Yes, it has only been ten days, but I already know those ten days will creep into ten months and then ten years and then the final days of my life. I’m as certain that my life has been permanently altered as I’m sure about the changing of seasons or the certainty that violence will always be a part of man’s deeds.
And now I’m worried about Amy. It’s not that I’m stronger than she is, but I’ve not lost the balance in my life. For Amy the loss of Truman has pushed her into a dimension where she only has her inner self to rely upon. I’ve longed for her to be with me in this, but I know that is an impossibility.

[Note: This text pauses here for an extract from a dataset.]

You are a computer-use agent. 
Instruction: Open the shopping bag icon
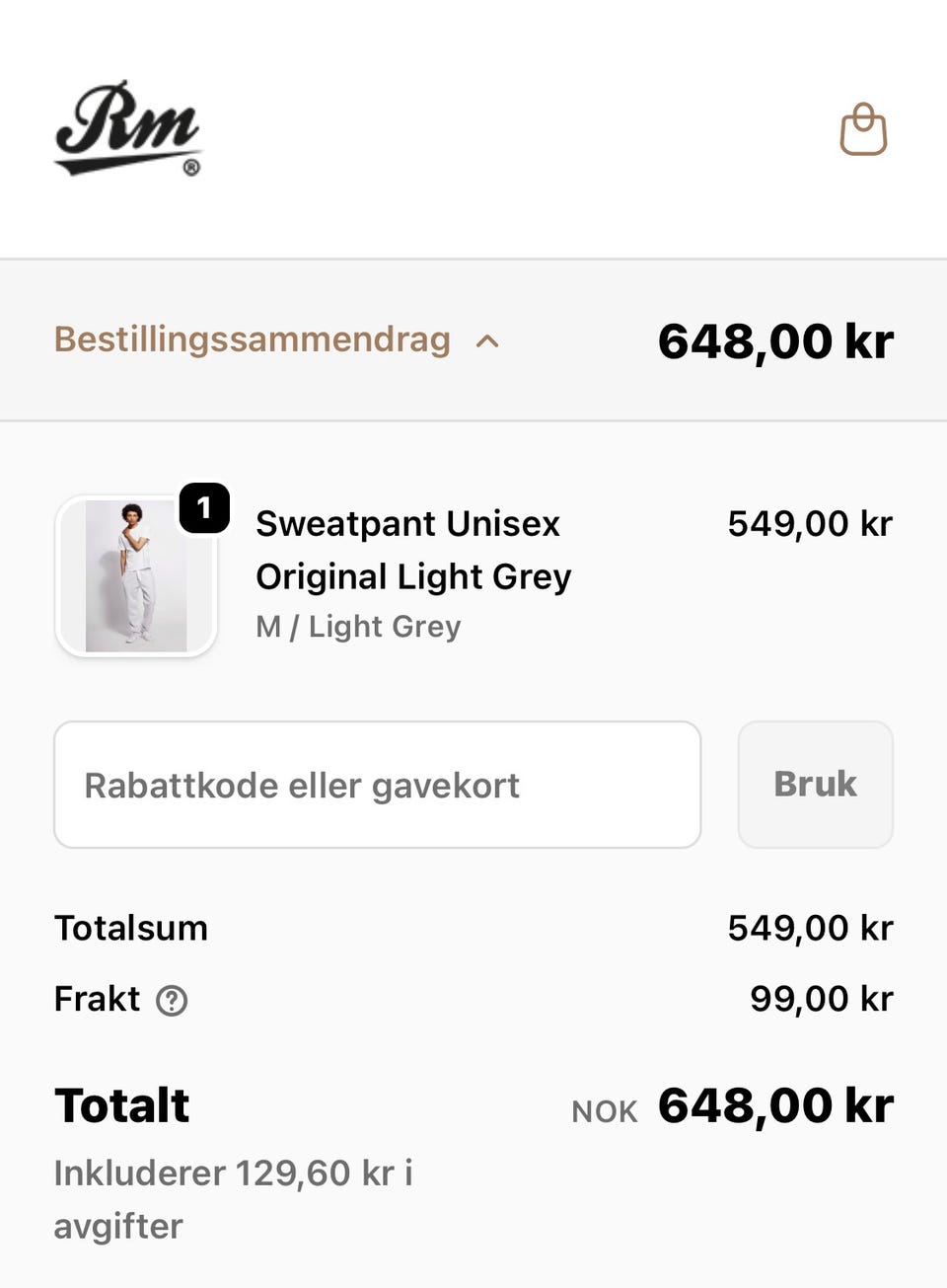(x=863, y=130)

Amy probably sees my behavior as a betrayal. I’ve gone to work daily since the funeral; it’s the only way for me to remain sane. What she doesn’t know is that once I get to my office I close the door and tell Susan, my secretary, I am not to be disturbed. Lester Briggs can handle whatever needs to be handled. He’s been my smartest move since I began the business. Lester is smart, savvy about when we should expand and when we shouldn’t, and since the loss of Truman he and Susan have been my saviors. They just go about the business at hand and they have not troubled me with one single issue concerning TRUAM. I am grateful for that. I have whiskey in the bottom drawer of my desk and my only concern is whether I will get a DUI on the drive home. Twice, Susan has driven me the twenty miles to Persia. Lester has driven me once. Neither of them has said a word about my condition, nor I to them. We’ve made a tacit pact and all of us have stuck to it.

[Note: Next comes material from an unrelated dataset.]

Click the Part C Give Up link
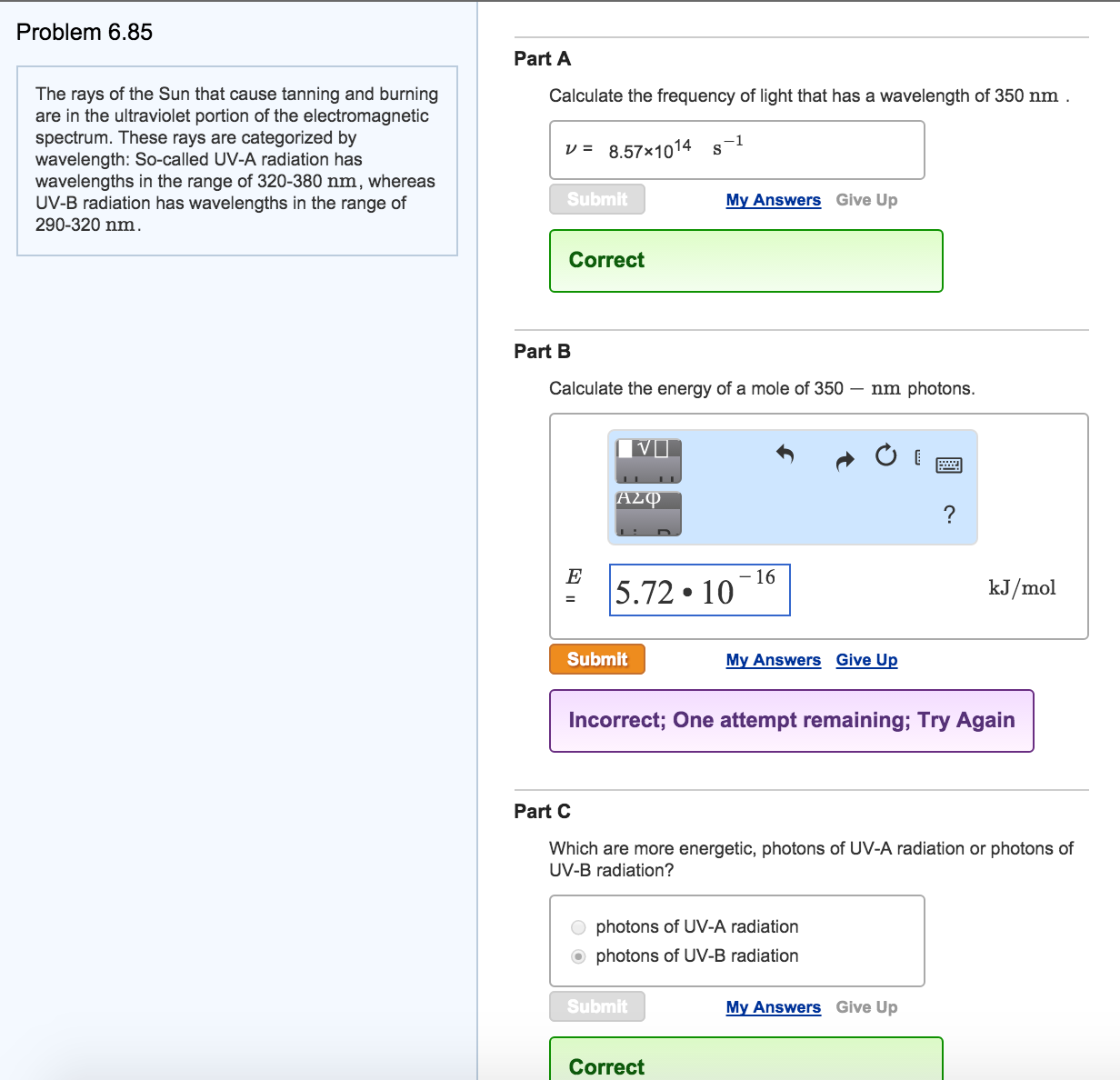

But the phone call this afternoon after my second martini has shifted my view of the future. It was Rich Beck. At first I didn’t understand who it was or why he was calling. I knew he was not calling to extend sympathy, and why would he? Amy and I hardly know him and his wife. Our only exposure to them has been at a few parties, and our knowledge of their son in the local papers as a high school athletic star, and the boy’s recent interest in Carly, and hers in him. But it became immediately clear he was angry. I remember I picked the phone up on the third ring. Amy wouldn’t answer it and there were parts of our life that had to continue to function despite our heartache.
“Yes,” I said.
“Mr. Engroff,” the voice on the other end said.
“Yes, this is he. May I ask who’s calling?”
“This is Rich Beck. I suppose I should extend my sympathy about your son, and I will.” There was a silence on his end and I waited. I was certain he had something to say and I didn’t particularly care whether he got it said or not. I’d gotten to the point since my loss of Truman that mostly nothing interested me. I guess I was numb, as the conventional wisdom claims happens when a major part of your life goes missing.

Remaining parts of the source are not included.